California’s Film Incentive Doesn’t Help the A-List Oscar Crowd, It Helps Keep Below-the-Line Workers from Being “Left Behind”
The March 1, 2011 edition of the Los Angeles Times featured an editorial by Michael Kinsley, which he wrote in response to former New Mexico Bill Richardson’s recent op/ed in the New York Times.
While Kinsley, who is opposed to state film incentives, raises some good points, we at Film Works just have to take issue with his closing line. At the close of his piece, Kinsley posed the following rhetorical question:
“Did you watch the Oscars on Sunday? Did that look like a crowd in need of a government subsidy?”
Seldom does one see a film incentive sold on the grounds that it will benefit Hollywood A-listers and above-the-line talent–the group that claims most of the media’s attention at the Academy Awards. Instead, incentives are intended to stimulate local below-the-line job growth and create solid, middle-class positions that offer good wages and benefits. When productions leave the state, above-the-line talent travels along, but it’s local crew members who get “Left Behind” .

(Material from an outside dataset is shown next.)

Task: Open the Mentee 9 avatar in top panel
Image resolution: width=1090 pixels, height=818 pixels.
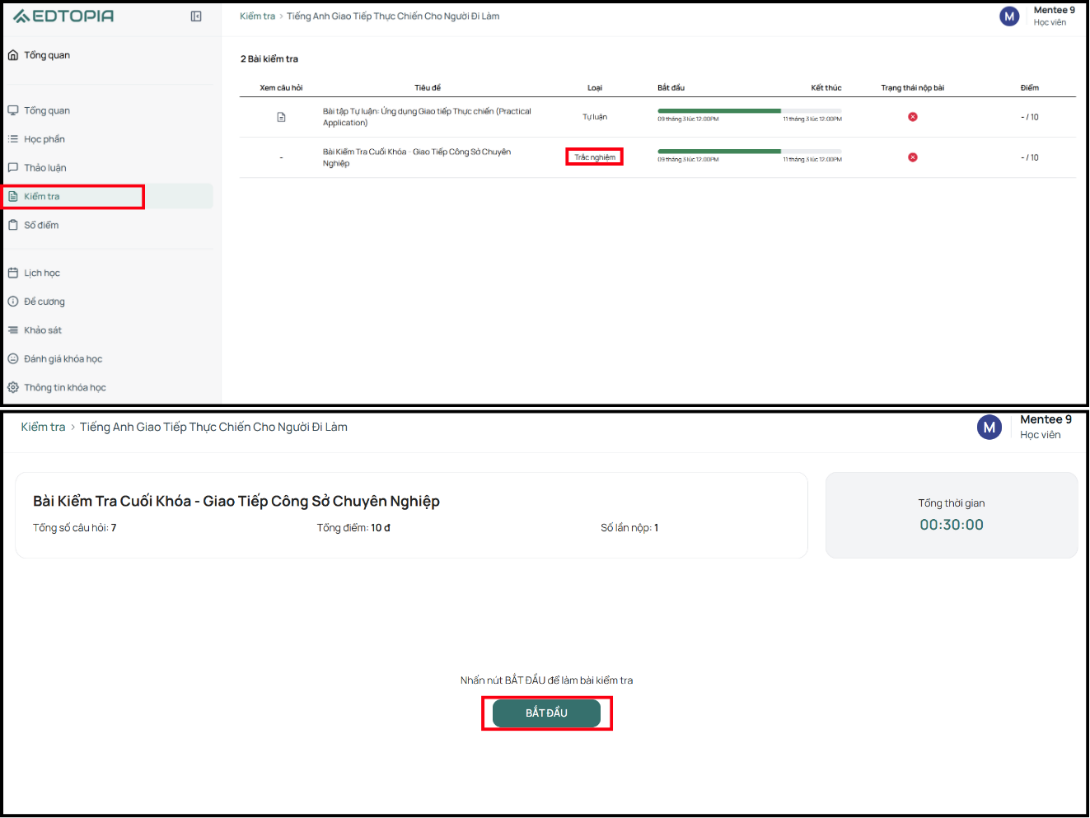Action: (1009, 16)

That’s because in many places, film incentive programs restrict filmmakers from claiming state credits for above-the-line and out-of-state labor. Under the California Film & Television Tax Credit, for example, productions cannot claim tax breaks for high-paid talent. The California tax credit was designed to benefit people we don’t get to see on television at the Oscars, the working men and women behind the cameras like grips, lighting technicians, camera operators and so on.
These entertainment industry workers and the thousands of California families they support have been suffering for years watching available work decline because of runaway production. The primary cause of runaway production is a proliferation of generous out-of-state tax incentives for filming. Such incentives were pioneered in 1997 by Canada, which succeeded in attracting film and TV productions from the U.S. By 2001, the U.S. Commerce Department estimated economic losses to the U.S. economy from runaway production at $10 billion annually.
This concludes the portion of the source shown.